Sicurezza sul web. Pugno duro del Governo inglese

“Sarà la legge più severa del mondo”. Niente account per i minori di 13 anni e pene durissime per le aziende interessate




Sarà il Paese più sicuro al mondo per i minori in rete. Nel Regno Unito stanno infatti per essere varate leggi durissime per la sicurezza sul web.

È  quello che ha promesso il ministro britannico della Cultura Jeremy Wright, al temine di una consultazione online che si è conclusa il 31 maggio scorso.

Dopo il suicidio di due ragazzine influenzate da messaggi sul web che incitavano all’autolesionismo, il governo ha presentato un libro bianco con le riforme che saranno approvate a breve.

Chi ha partecipato alla consultazione pubblica, ha risposto a diverse domande relative a 16 regole per la progettazione di servizi online appropriati all’età. Insomma un Codice per regolamentare aspetti che possano riguardare i bambini in modo diretto: trasparenza; uso dannoso dei dati; policy e standard sulle community; impostazioni di default (privacy alta); minimizzazione dei dati; condivisione dei dati; geolocalizzazione; controllo genitoriale; profilo; tecniche d’incoraggiamento; dispositivi e giocattoli collegati; strumenti online; valutazioni dell’impatto della protezione dei dati; governance e responsabilità.

La riforma inglese stabilisce che le aziende interessate dovranno rimuovere i post con contenuti illegali che concernono il suicidio, terrorismo, cyberbullismo, abusi sessuali sui minori, crimini violenti. Non solo. Dovranno anche impegnarsi per prevenire che questo materiale venga pubblicato.

Inoltre i minori non potranno avere un account.

Le pene? Severissime tra multe salate, dirigenti passibili di incriminazione, l’esclusione dalla piattaforma dai motori di ricerca, il blocco del sito.

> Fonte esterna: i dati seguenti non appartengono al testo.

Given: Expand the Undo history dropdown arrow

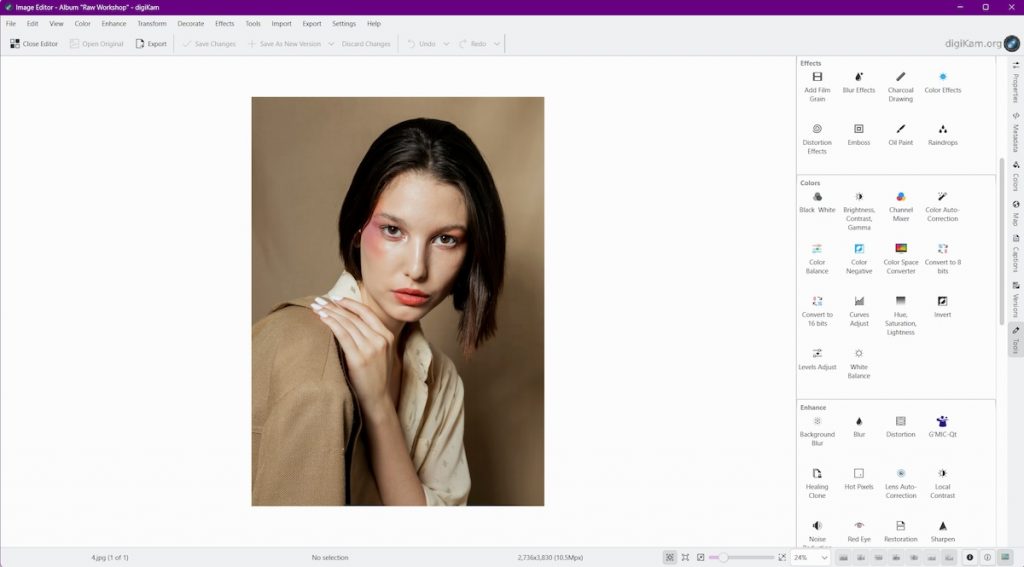Looking at the screenshot, I should (x=447, y=44).
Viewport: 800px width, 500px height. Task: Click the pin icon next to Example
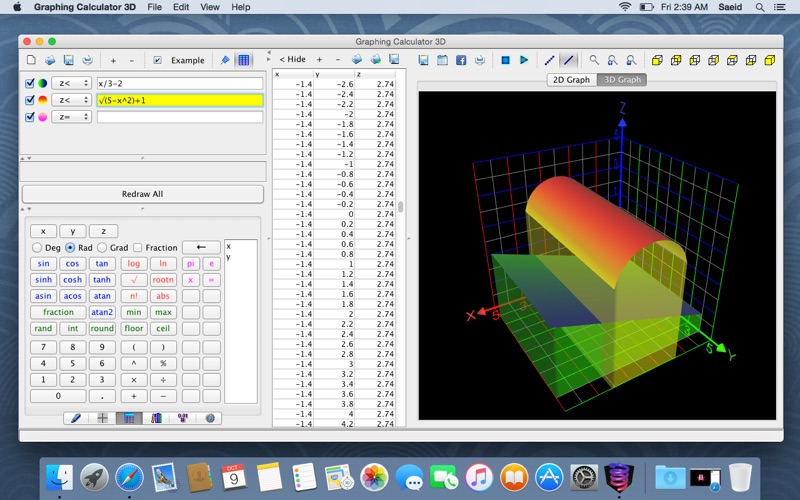225,60
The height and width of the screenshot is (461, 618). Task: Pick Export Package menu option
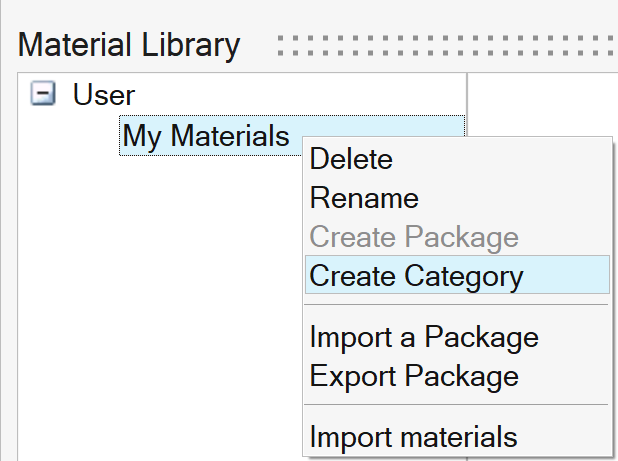click(414, 376)
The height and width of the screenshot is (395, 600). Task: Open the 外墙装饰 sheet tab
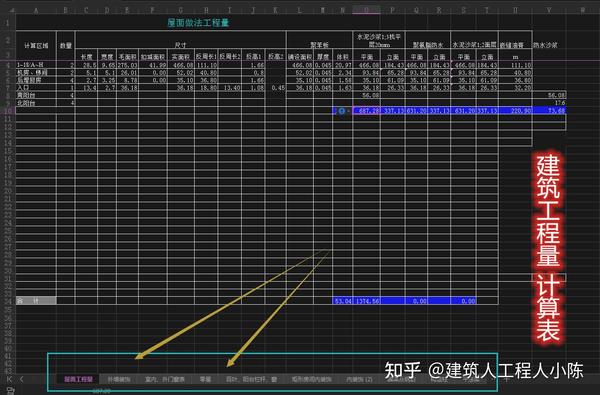tap(119, 379)
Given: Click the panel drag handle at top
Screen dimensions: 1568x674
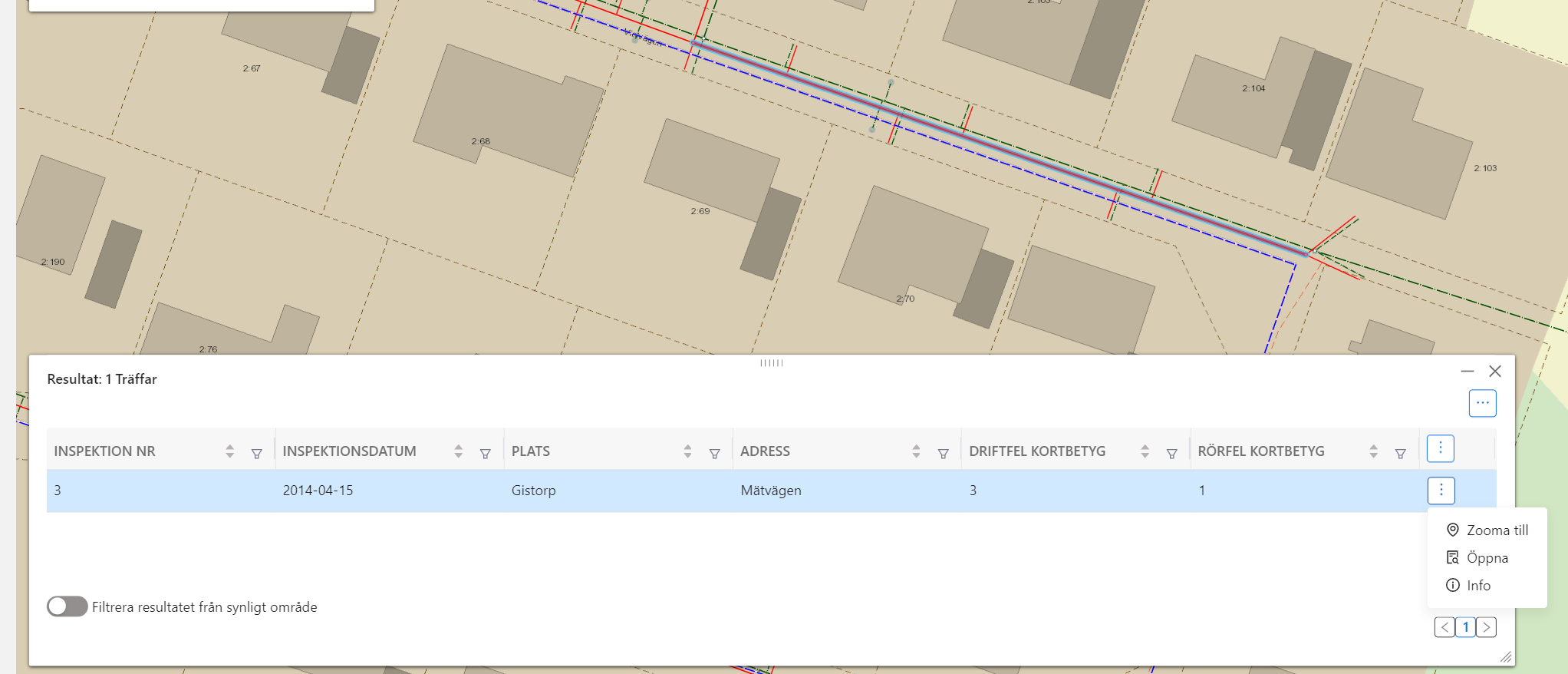Looking at the screenshot, I should click(x=771, y=363).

Il provvedimento riguarderebbe soprattutto Facebook, Instagram e Snapchat, i tre social network più utilizzati dai giovani. L’età degli iscritti, stando alla normativa che si intende introdurre, dovrà essere verificata in modo più accurato e i parametri della privacy dovranno essere spiegati in una lingua comprensibile dai bambini.